-- PROBLEM STATEMENT --
Some entries follow. Reproduce exactly the lines starting at the one with "Task: Click the verified" and stopping after the one with "The width and".

-- AVAILABLE DATA --
******
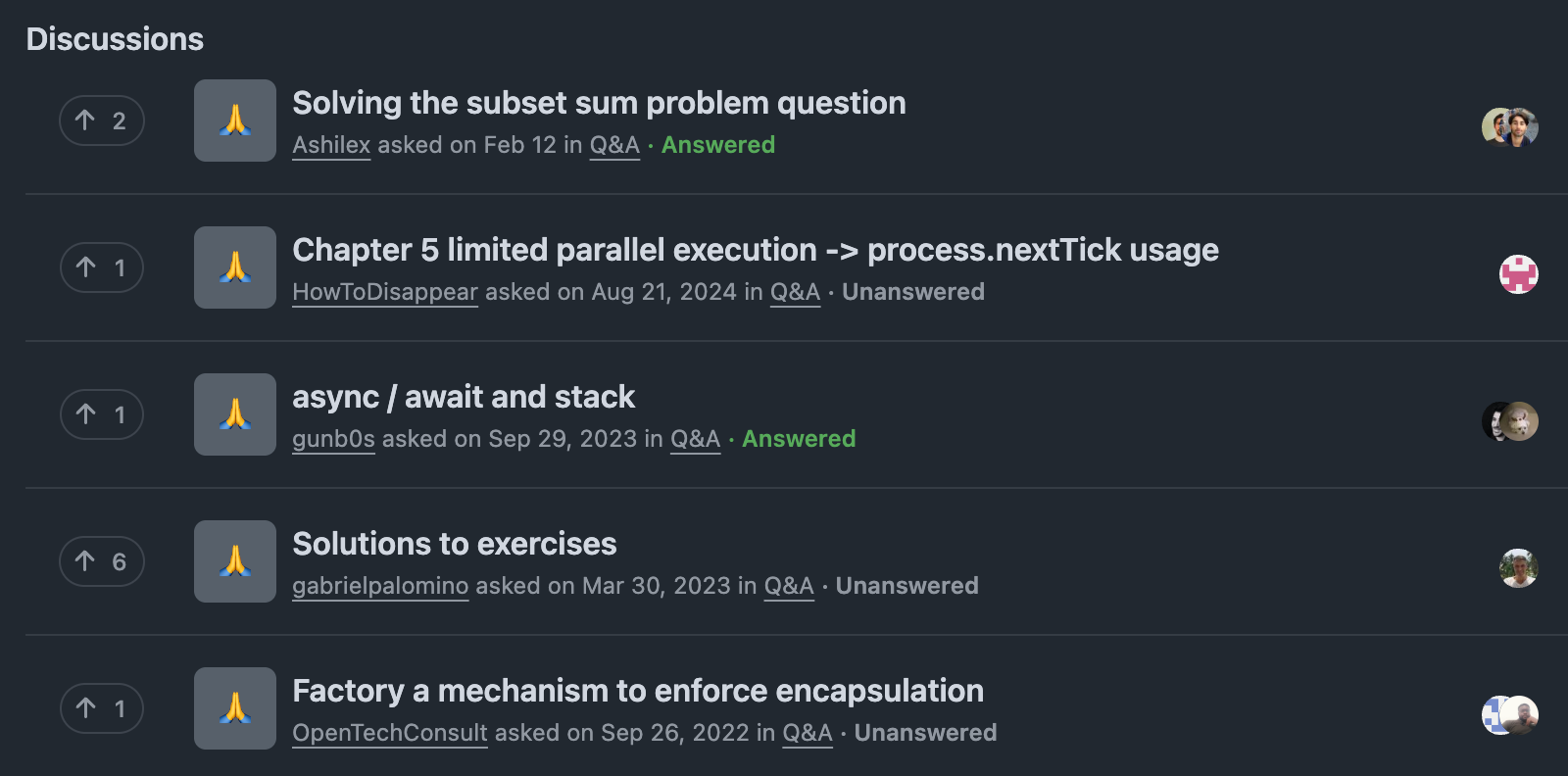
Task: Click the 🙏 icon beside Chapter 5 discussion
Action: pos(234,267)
******
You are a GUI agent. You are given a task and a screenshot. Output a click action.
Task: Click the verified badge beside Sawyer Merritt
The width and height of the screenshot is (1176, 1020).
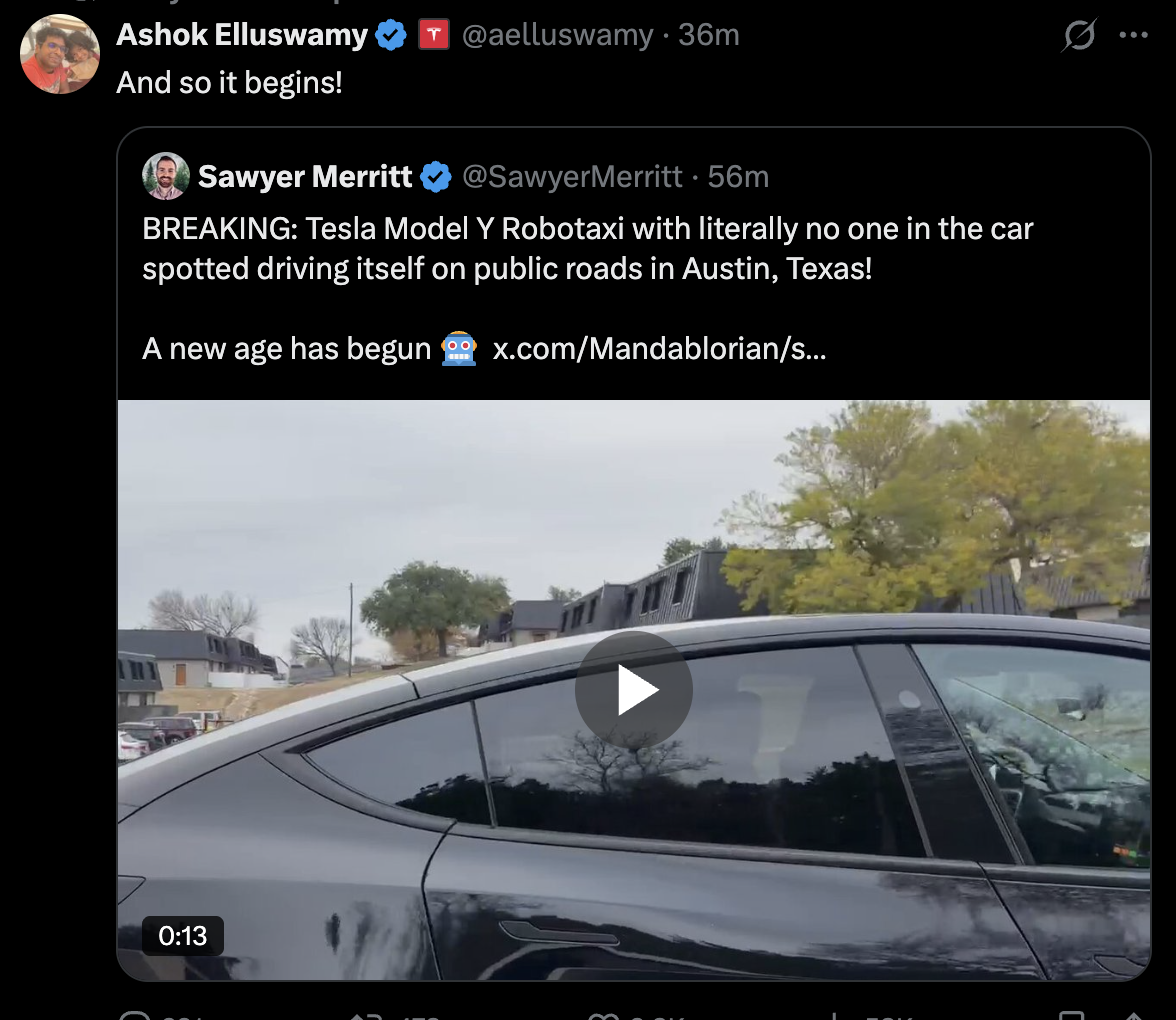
******
-- WRITTEN RESPONSE --
Task: Click the verified badge beside Sawyer Merritt
The width and height of the screenshot is (1176, 1020).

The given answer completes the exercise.